Kiernan Black taught classes at a few locations in Fairfield and Bridgeport on healthy eating and where to get healthy foods, such as local farmers markets. She said her classes were attended by both parents and kids, most of them low-income families.
"Some of the kids never saw and didn't know some of these fruits and vegetables were," Kiernan Black said. "A lot of the kids asked `is a zucchini really purple,' and were really surprised because they've never seen these (fruits and vegetables) before. A lot of their vegetable experience is with just what comes in a can."
Kiernan Black also demonstrated how to use some of them in recipes that are in the back of her book. She also had kids and parents participate in making "ants on a log" (celery stuffed with peanut butter and topped with raisins).
Feeney attended some of the classes, too, proving to attendees that the character in the story was a real person.
"She came to some of the classes with me, and it was good for them to see that she was real and not just a character in my book," Kiernan said.
The book sells for about $6 and is available through Amazon.com. All profits from sales benefit Caroline House, an education center for low-income women and children in Bridgeport.
It was in a coffee shop, not a garden, where the Blacks met Feeney.
The Blacks were in a Starbucks talking about sustainability and Kiernan's project. Feeney had overheard them, approached and said, "That's what I do," pointing to her shirt, which had "Feeney Farm" printed on the front.
Their involvement and the book followed.
"Kiernan is a bright, compassionate and empathetic individual whose book will increase people's awareness about healthy eating as it relates to their overall well-being," Feeney said. "Her book is engaging and creative, and I'm ultimately honored to have been part of her project. I expect this to be the first of many great accomplishments from Kiernan and am excited to see what she puts her mind to next."

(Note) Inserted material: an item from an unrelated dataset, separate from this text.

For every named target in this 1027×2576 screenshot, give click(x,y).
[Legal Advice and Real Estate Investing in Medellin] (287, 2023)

Guzzi, meanwhile, was interested in recycling -- particularly materials found around the house.
"I used materials you don't normally think about recycling. Like puzzle pieces, old T-shirts, and hangers," Guzzi said.
She taught classes at the Wakeman Boys and Girls Club on Friday afternoons, and since they were open to anyone at the club, participation fluctuated from week to week, Guzzi said.

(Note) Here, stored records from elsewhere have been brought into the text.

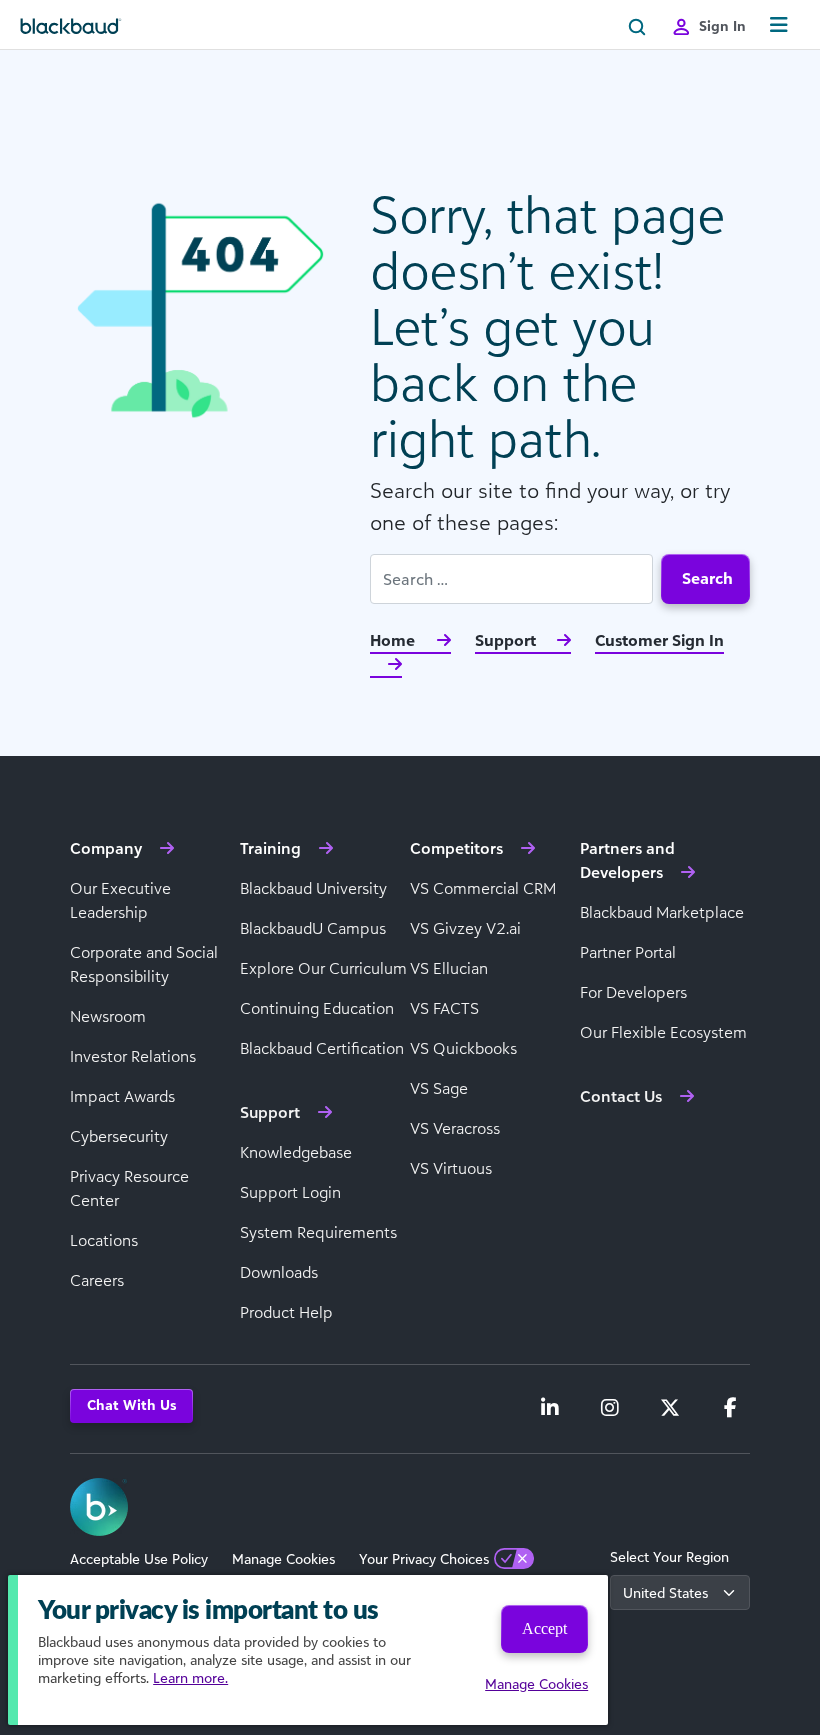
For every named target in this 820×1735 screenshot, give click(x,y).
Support (507, 640)
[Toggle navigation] (779, 25)
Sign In (722, 25)
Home (394, 640)
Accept (544, 1628)
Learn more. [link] (190, 1677)
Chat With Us (131, 1404)
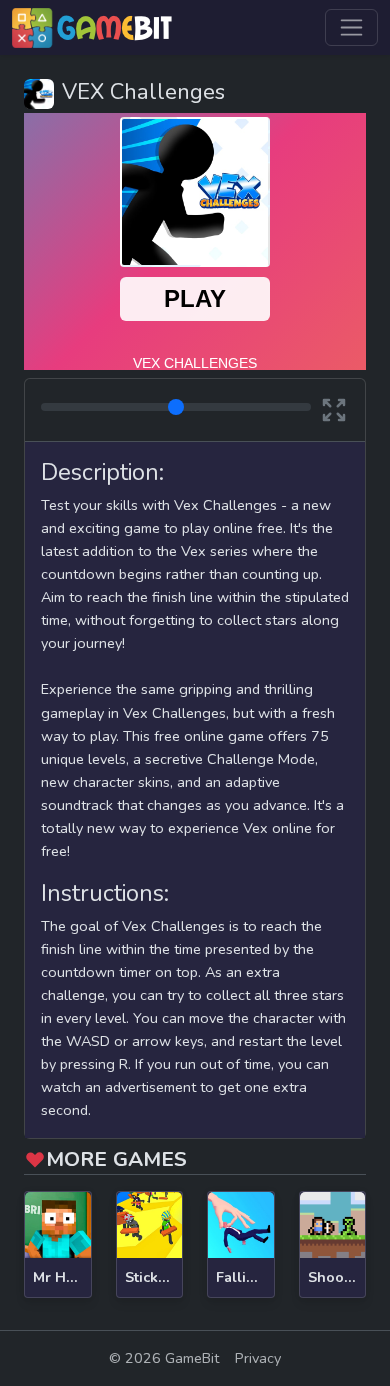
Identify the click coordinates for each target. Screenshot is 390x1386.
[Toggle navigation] (351, 27)
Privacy (258, 1358)
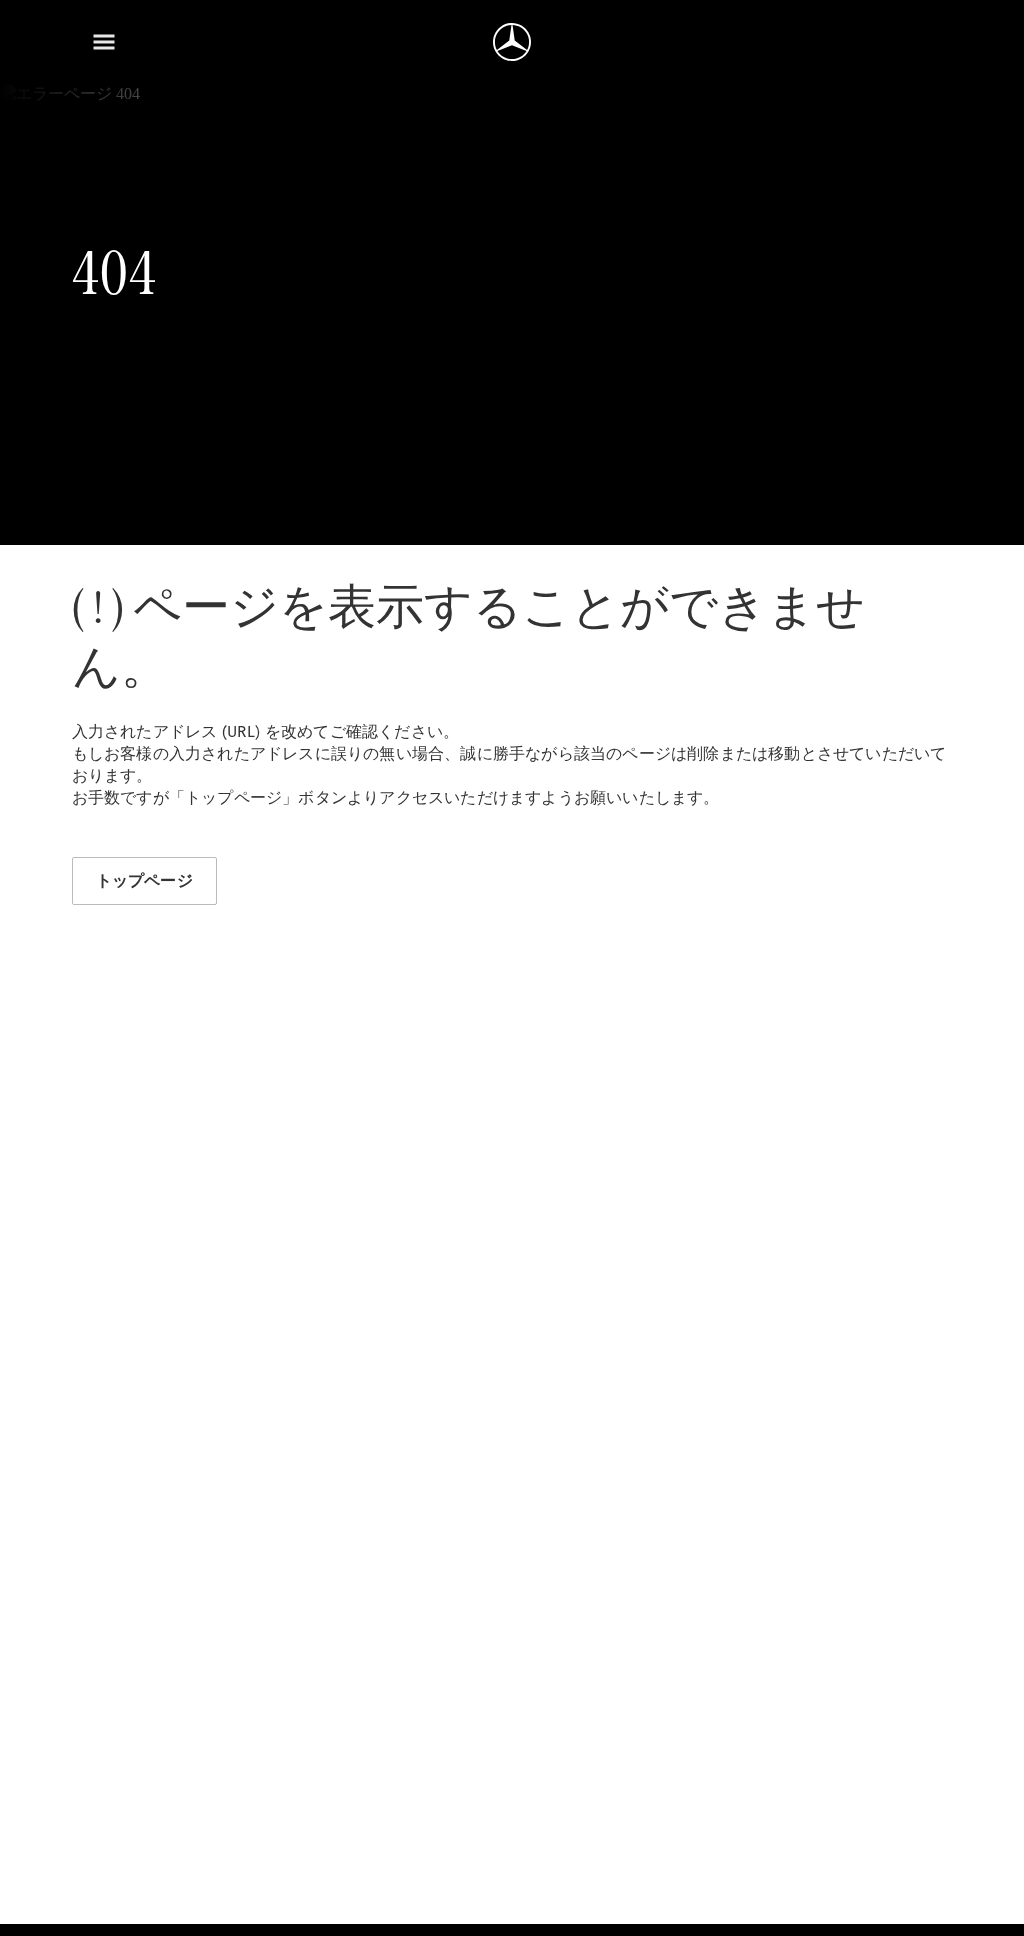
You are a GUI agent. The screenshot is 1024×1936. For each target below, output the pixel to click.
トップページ (144, 880)
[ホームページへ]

Still, Wakeman was impressed.
"The classes were such a success they decided to implement the classes into their program for next year," Guzzi said. "A lot of the activities, like making old shirts into bracelets, were such a hit we ended up doing them twice."
Even before she began teaching classes, Guzzi was an officer in Wakeman's Keystone Club, a leadership-development program for teenagers, and had a strong presence there, according to Maria Cimina, Wakeman's director of art and education programs.

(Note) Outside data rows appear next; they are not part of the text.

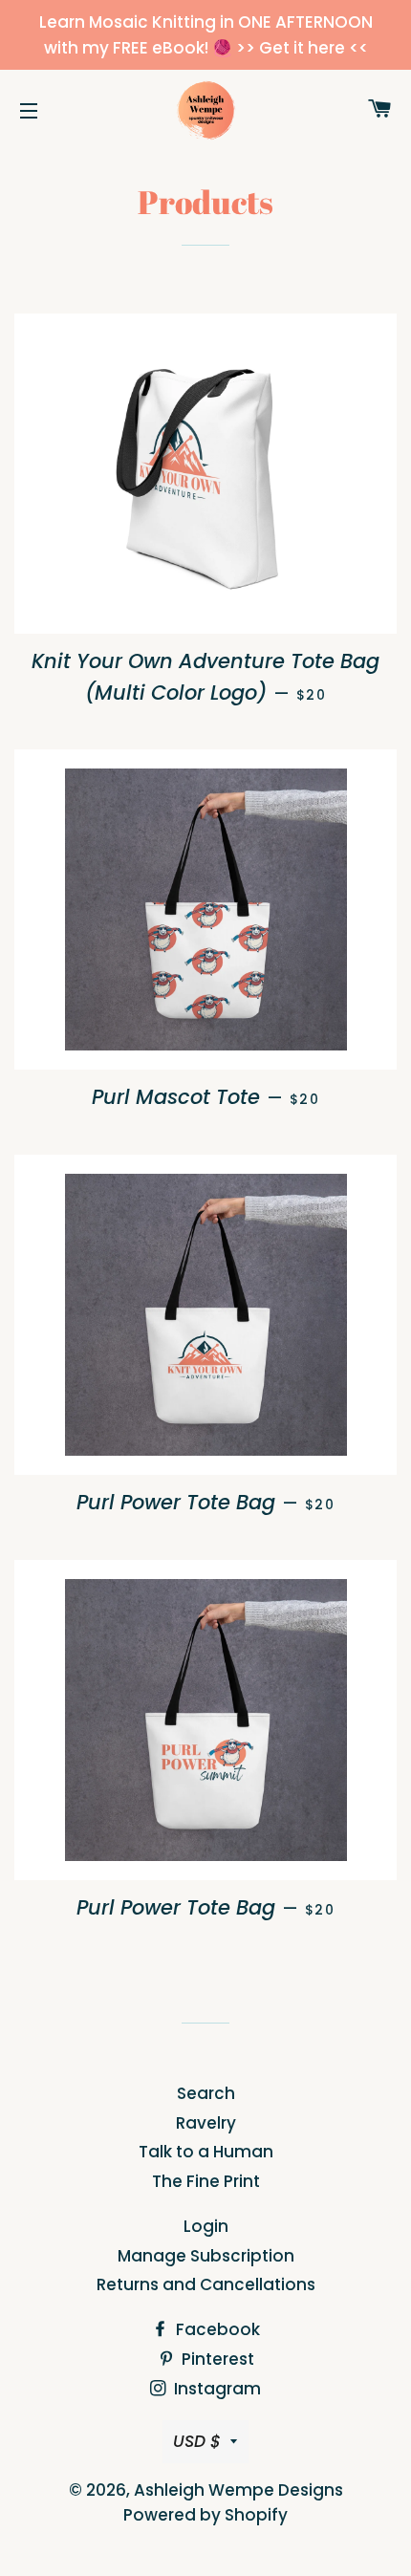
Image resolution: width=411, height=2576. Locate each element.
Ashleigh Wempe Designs (238, 2490)
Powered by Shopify (205, 2514)
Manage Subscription (206, 2255)
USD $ (197, 2441)
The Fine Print (206, 2181)
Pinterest (216, 2359)
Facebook (216, 2329)
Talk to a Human (206, 2151)
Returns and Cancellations (206, 2284)
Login (206, 2226)
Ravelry (206, 2122)
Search (206, 2093)
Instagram (215, 2388)
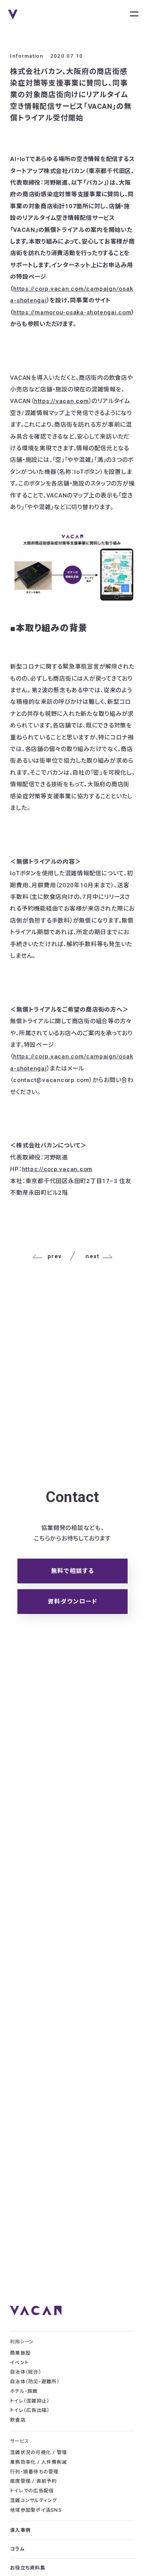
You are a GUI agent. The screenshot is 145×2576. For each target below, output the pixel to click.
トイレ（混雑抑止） (29, 2401)
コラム (17, 2549)
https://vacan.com (61, 401)
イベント (19, 2362)
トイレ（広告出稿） (29, 2410)
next (92, 1256)
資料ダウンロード (72, 1601)
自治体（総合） (25, 2372)
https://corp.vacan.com (57, 1169)
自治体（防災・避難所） (35, 2381)
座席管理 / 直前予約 (33, 2481)
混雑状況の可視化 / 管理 (38, 2452)
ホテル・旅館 (24, 2391)
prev (55, 1256)
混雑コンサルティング (33, 2500)
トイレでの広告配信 (32, 2491)
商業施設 (20, 2353)
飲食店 (18, 2420)
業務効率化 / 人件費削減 (38, 2462)
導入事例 (20, 2530)
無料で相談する (72, 1571)
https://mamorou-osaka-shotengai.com (72, 312)
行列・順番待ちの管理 (34, 2472)
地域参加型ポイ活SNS (36, 2510)
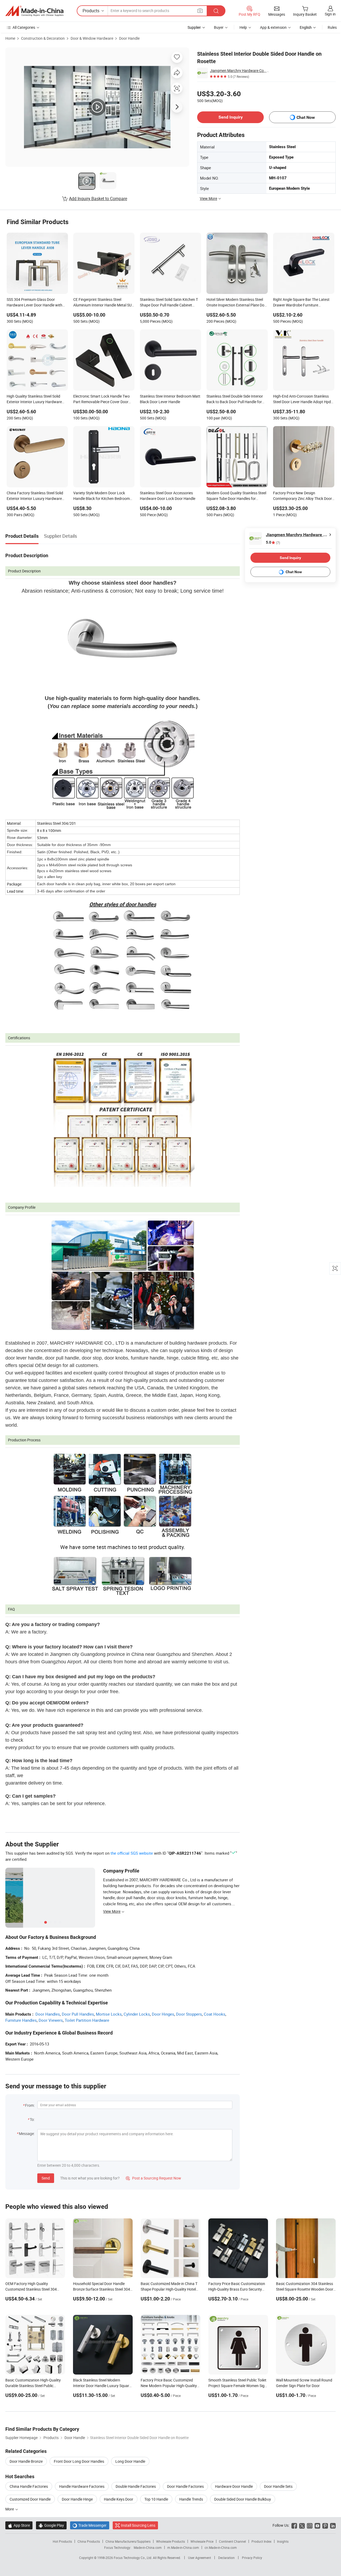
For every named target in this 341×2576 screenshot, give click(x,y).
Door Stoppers (189, 2014)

"Ann Marie was an incredible asset and a great presence. Kids enjoyed it (the class), it taught them (the students) to think outside the box and taught them about the materials they were using. Ann Marie's classes will definitely be implemented into our program," Cimina said.
Awards due in June
Kiernan Black and Guzzi, will be officially pinned with the Gold Award at a ceremony in Hartford in June, Rosin Black said.
"It is not a popular pastime to go through high school as a Girl Scout nowadays, which is really a shame," she said. "There are so many opportunities afforded them in leadership, service and personal growth that they can take advantage of."
Investing more than 500 hours -- the equivalent of more than 12 40-hour work weeks -- in a single project requires an extraordinary commitment.
"The project implementation requires a lot of time, which quite frankly, as a high school student studying and involved in multiple activities/sports is the hardest part of all," the troop leader said. "That is why so many can not take it on -- or do not finish."
Guzzi and Kiernan Black each have a year of high school left. Both said they are looking at colleges but haven't yet determined where they'd like to go or what they'd like to study.